Senate debates

Tuesday, 25 March 2025

Matters of Urgency

Energy

5:00 pm

Photo of Paul ScarrPaul Scarr (Queensland, Liberal Party, Shadow Assistant Minister for Multicultural Engagement) Share this | Hansard source

I move:

That, in the opinion of the Senate, the following is a matter of urgency:

The need for the Albanese Labor Government to admit that power bills across Australia have increased significantly since coming to office, despite Prime Minister Albanese saying 97 times before the election that power bills would be reduced by $275 by 2025.

I'm very pleased my colleagues supported the discussion of this very important matter of urgency. In the weeks leading up to the next federal election, now is the time for the people of Australia to consider the promises that were made by the now Labor government before the last federal election. Now is the time for the Australian people to write the report card of the Albanese Labor government. Now is the time to consider the promises that were made before Australians voted and to look at the reality after three years of the Albanese Labor government.

Now Prime Minister Albanese promised 97 times to cut power bills. On 3 December 2021, he said that the Labor Party's plan:

… will cut power bills for families and businesses by $275 a year for homes by 2025, compared to today.

We're now in 2025, and what's the result? Power bills have gone up, not down. They've gone up.

Our Powering Australia Plan will create over 600,000 jobs. It will reduce energy prices in the national energy market for households by $275.

That was the Prime Minister at a doorstop on 4 December 2021.

I've got pages and pages of these quotes.
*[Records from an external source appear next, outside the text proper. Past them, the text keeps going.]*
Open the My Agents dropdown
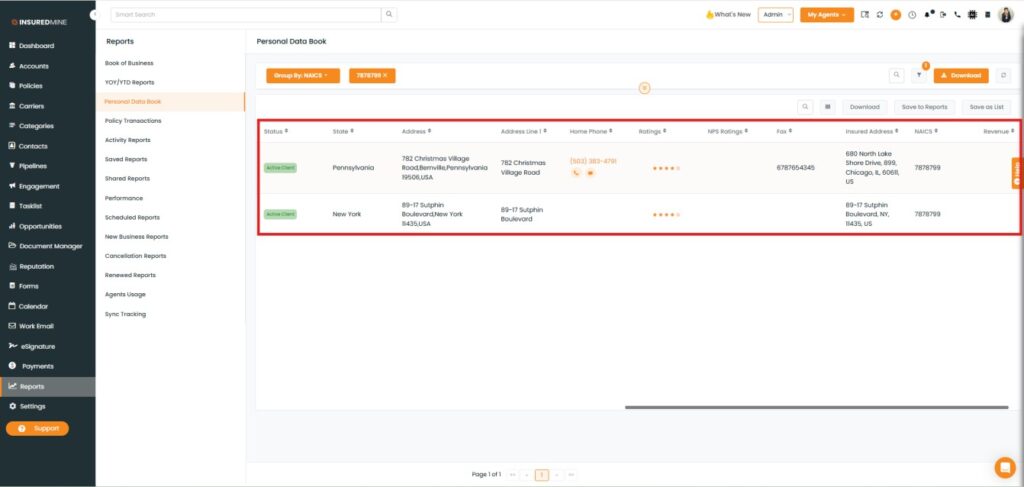 pos(826,15)
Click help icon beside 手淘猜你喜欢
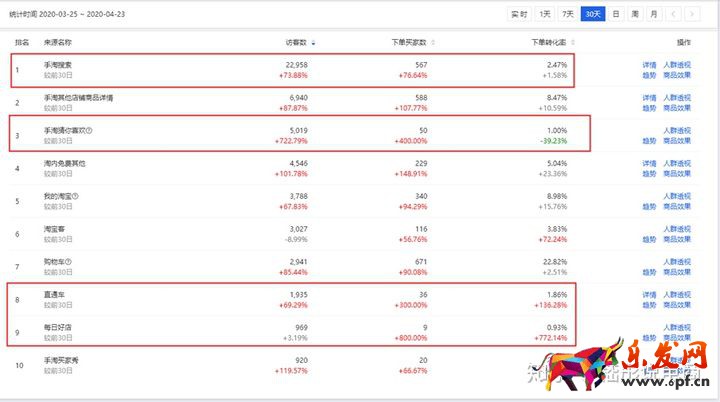Screen dimensions: 720x402 89,131
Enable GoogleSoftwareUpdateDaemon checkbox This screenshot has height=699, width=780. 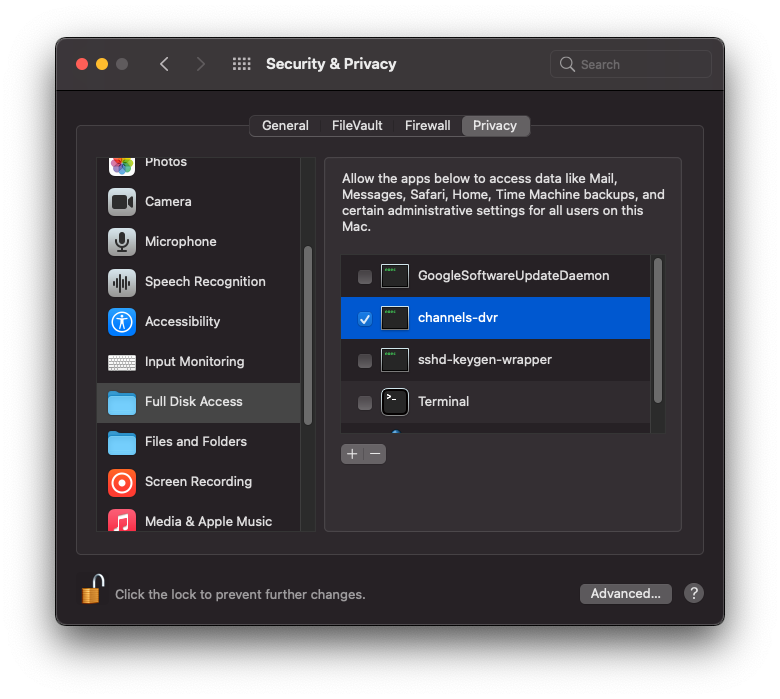[365, 277]
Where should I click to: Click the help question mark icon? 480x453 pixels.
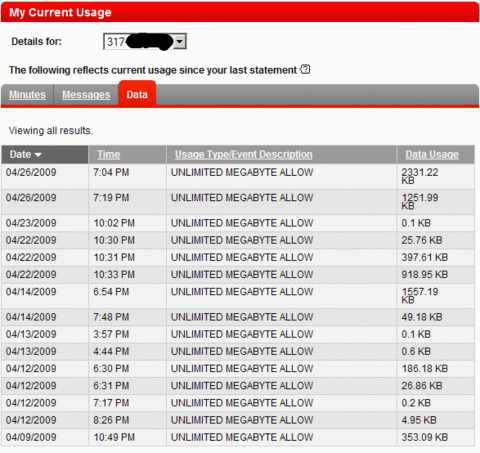coord(305,70)
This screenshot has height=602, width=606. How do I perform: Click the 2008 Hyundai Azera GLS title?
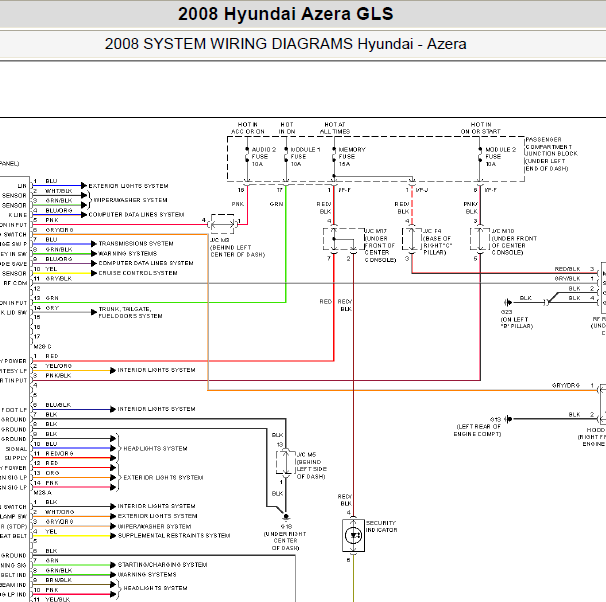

No fewer than 17 times in December 2021, the now Prime Minister promised that power bills would decrease by, on average, $275. He promised it 17 times in December 2021. Then we go into January 2022. It was the same thing. I quote from a press conference on 3 January 2022:

… reducing energy prices by $275 for the average household.

That's what the now Prime Minister said on 3 January 2022. This is what he said on 7 January:

It'll cut average power bills for households by $275 by 2025.

At a doorstop on 7 January, he said:

… reducing power bills for households by $275 by 2025.

It goes on and on. Here's a great one; this one is one of my favourites. On 12 January 2021, this is what the Prime Minister said:

It would see—

that's the Labor Party's power plan—

640,000 jobs created and a reduction in power bills on average of $275 by 2025. It's a practical plan.

That's what the Prime Minister said at a doorstop on 12 January 2021.

Another 10 times in January, he said that power prices would go down by, on average, $275. And then there's more. In February and in March, there were more of these promises. In my home state of Queensland, at a rally on 3 April 2022—about three years ago—he said that the Albanese government would:

… lower household power bills by $275 a year by 2025.

That was the promise that the now Prime Minister made to the people of my home state of Queensland. What's the reality? Power prices have gone up. They haven't gone down; they've gone up, on average, by $1,000 for your average household. We've seen wholesale prices skyrocket by 83 per cent in the past year, with record highs in New South Wales and Queensland, proving that Labor's 2022 pre-election energy modelling was a complete and utter fantasy. Labor's energy approach has, in fact, come at five times the cost that Australians were initially promised. So where my office is located, in the federal electorate of Blair, households in Ipswich and the Somerset region are under financial stress. They are struggling to make ends meet.